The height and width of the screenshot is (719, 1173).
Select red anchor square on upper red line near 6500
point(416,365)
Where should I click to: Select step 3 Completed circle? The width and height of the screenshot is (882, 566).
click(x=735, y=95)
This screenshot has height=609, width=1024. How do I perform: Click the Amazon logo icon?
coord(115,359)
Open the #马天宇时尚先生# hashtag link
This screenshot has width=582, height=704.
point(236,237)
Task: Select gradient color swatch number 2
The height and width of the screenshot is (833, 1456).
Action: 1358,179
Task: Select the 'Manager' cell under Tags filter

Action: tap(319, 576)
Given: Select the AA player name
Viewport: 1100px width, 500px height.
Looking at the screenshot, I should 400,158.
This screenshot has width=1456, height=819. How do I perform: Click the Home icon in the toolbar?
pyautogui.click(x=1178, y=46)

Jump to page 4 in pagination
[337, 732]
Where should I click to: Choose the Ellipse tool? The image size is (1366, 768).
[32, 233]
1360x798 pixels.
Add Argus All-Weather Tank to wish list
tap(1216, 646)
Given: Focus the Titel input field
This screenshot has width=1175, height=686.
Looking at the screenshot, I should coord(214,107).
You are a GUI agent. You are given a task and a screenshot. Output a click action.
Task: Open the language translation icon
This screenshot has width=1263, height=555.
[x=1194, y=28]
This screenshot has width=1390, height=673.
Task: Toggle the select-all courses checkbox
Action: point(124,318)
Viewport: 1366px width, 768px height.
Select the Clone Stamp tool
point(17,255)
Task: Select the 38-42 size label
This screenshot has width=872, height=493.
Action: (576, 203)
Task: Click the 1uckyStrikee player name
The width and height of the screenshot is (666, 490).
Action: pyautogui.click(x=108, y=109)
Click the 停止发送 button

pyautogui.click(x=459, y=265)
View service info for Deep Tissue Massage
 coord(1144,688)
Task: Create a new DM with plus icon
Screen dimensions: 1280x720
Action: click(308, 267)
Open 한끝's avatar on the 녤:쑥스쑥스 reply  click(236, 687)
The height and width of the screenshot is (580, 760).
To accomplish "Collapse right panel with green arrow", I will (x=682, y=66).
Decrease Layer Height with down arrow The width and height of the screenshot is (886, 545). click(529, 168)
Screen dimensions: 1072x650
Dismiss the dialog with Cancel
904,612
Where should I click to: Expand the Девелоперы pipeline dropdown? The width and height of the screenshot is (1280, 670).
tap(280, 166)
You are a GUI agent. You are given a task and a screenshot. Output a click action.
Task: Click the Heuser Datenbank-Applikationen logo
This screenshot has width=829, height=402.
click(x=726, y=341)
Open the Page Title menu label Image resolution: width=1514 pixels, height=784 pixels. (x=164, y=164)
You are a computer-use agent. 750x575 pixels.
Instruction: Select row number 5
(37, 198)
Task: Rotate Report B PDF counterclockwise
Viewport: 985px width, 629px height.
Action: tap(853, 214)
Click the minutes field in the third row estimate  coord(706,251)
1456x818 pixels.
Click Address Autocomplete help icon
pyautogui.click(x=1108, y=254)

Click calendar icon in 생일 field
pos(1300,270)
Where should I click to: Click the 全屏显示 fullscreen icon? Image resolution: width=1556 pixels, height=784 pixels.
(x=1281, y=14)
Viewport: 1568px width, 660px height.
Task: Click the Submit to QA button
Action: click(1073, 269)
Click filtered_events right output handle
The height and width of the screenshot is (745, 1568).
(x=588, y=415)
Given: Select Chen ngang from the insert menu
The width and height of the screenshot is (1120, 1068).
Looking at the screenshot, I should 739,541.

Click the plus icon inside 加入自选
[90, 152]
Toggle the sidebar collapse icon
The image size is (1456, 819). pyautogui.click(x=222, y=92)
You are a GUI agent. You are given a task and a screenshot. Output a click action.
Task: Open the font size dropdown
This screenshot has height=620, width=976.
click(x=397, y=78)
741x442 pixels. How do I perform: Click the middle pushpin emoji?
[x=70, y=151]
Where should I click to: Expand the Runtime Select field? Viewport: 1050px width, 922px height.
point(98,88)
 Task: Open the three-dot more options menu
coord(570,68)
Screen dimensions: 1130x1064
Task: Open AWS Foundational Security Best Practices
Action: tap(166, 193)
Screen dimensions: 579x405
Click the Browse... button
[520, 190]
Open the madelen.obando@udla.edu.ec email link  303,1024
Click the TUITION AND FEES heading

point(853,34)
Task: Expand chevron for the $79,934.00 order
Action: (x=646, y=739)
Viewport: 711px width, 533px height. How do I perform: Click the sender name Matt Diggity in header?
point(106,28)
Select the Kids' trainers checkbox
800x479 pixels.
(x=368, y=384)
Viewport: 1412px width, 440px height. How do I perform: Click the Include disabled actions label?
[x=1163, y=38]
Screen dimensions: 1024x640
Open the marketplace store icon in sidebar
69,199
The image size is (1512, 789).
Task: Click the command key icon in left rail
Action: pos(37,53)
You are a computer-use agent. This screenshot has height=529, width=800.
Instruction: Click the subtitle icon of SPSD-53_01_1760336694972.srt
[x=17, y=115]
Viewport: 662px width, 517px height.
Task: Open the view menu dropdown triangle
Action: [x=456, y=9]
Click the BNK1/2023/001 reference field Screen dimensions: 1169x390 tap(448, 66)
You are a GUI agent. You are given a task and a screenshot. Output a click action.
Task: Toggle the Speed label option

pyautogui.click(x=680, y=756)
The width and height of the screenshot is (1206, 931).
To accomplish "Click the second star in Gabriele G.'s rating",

__Goal of the exercise__. Could you duplicate all of the entries above line for line, leaving every character unchanged?

__Exercise result__.
The height and width of the screenshot is (719, 1173).
Select red anchor square on upper red line near 6500
point(416,365)
Where should I click to: Select step 3 Completed circle? The width and height of the screenshot is (882, 566).
click(x=735, y=95)
This screenshot has height=609, width=1024. How do I perform: Click the Amazon logo icon?
coord(115,359)
Open the #马天宇时尚先生# hashtag link
This screenshot has width=582, height=704.
point(236,237)
Task: Select gradient color swatch number 2
The height and width of the screenshot is (833, 1456).
Action: 1358,179
Task: Select the 'Manager' cell under Tags filter

Action: tap(319, 576)
Given: Select the AA player name
Viewport: 1100px width, 500px height.
Looking at the screenshot, I should 400,158.
This screenshot has width=1456, height=819. How do I perform: Click the Home icon in the toolbar?
pyautogui.click(x=1178, y=46)

Jump to page 4 in pagination
[337, 732]
Where should I click to: Choose the Ellipse tool? The image size is (1366, 768).
[32, 233]
1360x798 pixels.
Add Argus All-Weather Tank to wish list
tap(1216, 646)
Given: Focus the Titel input field
This screenshot has width=1175, height=686.
Looking at the screenshot, I should coord(214,107).
You are a GUI agent. You are given a task and a screenshot. Output a click action.
Task: Open the language translation icon
This screenshot has width=1263, height=555.
[x=1194, y=28]
This screenshot has width=1390, height=673.
Task: Toggle the select-all courses checkbox
Action: point(124,318)
Viewport: 1366px width, 768px height.
Select the Clone Stamp tool
point(17,255)
Task: Select the 38-42 size label
This screenshot has width=872, height=493.
Action: (576, 203)
Task: Click the 1uckyStrikee player name
The width and height of the screenshot is (666, 490).
Action: pyautogui.click(x=108, y=109)
Click the 停止发送 button

pyautogui.click(x=459, y=265)
View service info for Deep Tissue Massage
 coord(1144,688)
Task: Create a new DM with plus icon
Screen dimensions: 1280x720
Action: click(308, 267)
Open 한끝's avatar on the 녤:쑥스쑥스 reply  click(236, 687)
The height and width of the screenshot is (580, 760).
To accomplish "Collapse right panel with green arrow", I will (x=682, y=66).
Decrease Layer Height with down arrow The width and height of the screenshot is (886, 545). click(529, 168)
Screen dimensions: 1072x650
Dismiss the dialog with Cancel
904,612
Where should I click to: Expand the Девелоперы pipeline dropdown? The width and height of the screenshot is (1280, 670).
tap(280, 166)
You are a GUI agent. You are given a task and a screenshot. Output a click action.
Task: Click the Heuser Datenbank-Applikationen logo
This screenshot has width=829, height=402.
click(x=726, y=341)
Open the Page Title menu label Image resolution: width=1514 pixels, height=784 pixels. (x=164, y=164)
You are a computer-use agent. 750x575 pixels.
Instruction: Select row number 5
(37, 198)
Task: Rotate Report B PDF counterclockwise
Viewport: 985px width, 629px height.
Action: tap(853, 214)
Click the minutes field in the third row estimate  coord(706,251)
1456x818 pixels.
Click Address Autocomplete help icon
pyautogui.click(x=1108, y=254)

Click calendar icon in 생일 field
pos(1300,270)
Where should I click to: Click the 全屏显示 fullscreen icon? Image resolution: width=1556 pixels, height=784 pixels.
(x=1281, y=14)
Viewport: 1568px width, 660px height.
Task: Click the Submit to QA button
Action: click(1073, 269)
Click filtered_events right output handle
The height and width of the screenshot is (745, 1568).
(x=588, y=415)
Given: Select Chen ngang from the insert menu
The width and height of the screenshot is (1120, 1068).
Looking at the screenshot, I should 739,541.

Click the plus icon inside 加入自选
[90, 152]
Toggle the sidebar collapse icon
The image size is (1456, 819). pyautogui.click(x=222, y=92)
You are a GUI agent. You are given a task and a screenshot. Output a click action.
Task: Open the font size dropdown
This screenshot has height=620, width=976.
click(x=397, y=78)
741x442 pixels. How do I perform: Click the middle pushpin emoji?
[x=70, y=151]
Where should I click to: Expand the Runtime Select field? Viewport: 1050px width, 922px height.
point(98,88)
 Task: Open the three-dot more options menu
coord(570,68)
Screen dimensions: 1130x1064
Task: Open AWS Foundational Security Best Practices
Action: tap(166, 193)
Screen dimensions: 579x405
Click the Browse... button
[520, 190]
Open the madelen.obando@udla.edu.ec email link  303,1024
Click the TUITION AND FEES heading

point(853,34)
Task: Expand chevron for the $79,934.00 order
Action: (x=646, y=739)
Viewport: 711px width, 533px height. How do I perform: Click the sender name Matt Diggity in header?
point(106,28)
Select the Kids' trainers checkbox
800x479 pixels.
(x=368, y=384)
Viewport: 1412px width, 440px height. How do I perform: Click the Include disabled actions label?
[x=1163, y=38]
Screen dimensions: 1024x640
Open the marketplace store icon in sidebar
69,199
The image size is (1512, 789).
Task: Click the command key icon in left rail
Action: pos(37,53)
You are a computer-use agent. This screenshot has height=529, width=800.
Instruction: Click the subtitle icon of SPSD-53_01_1760336694972.srt
[x=17, y=115]
Viewport: 662px width, 517px height.
Task: Open the view menu dropdown triangle
Action: [x=456, y=9]
Click the BNK1/2023/001 reference field Screen dimensions: 1169x390 tap(448, 66)
You are a GUI agent. You are given a task and a screenshot. Output a click action.
Task: Toggle the Speed label option

pyautogui.click(x=680, y=756)
The width and height of the screenshot is (1206, 931).
To accomplish "Click the second star in Gabriele G.'s rating",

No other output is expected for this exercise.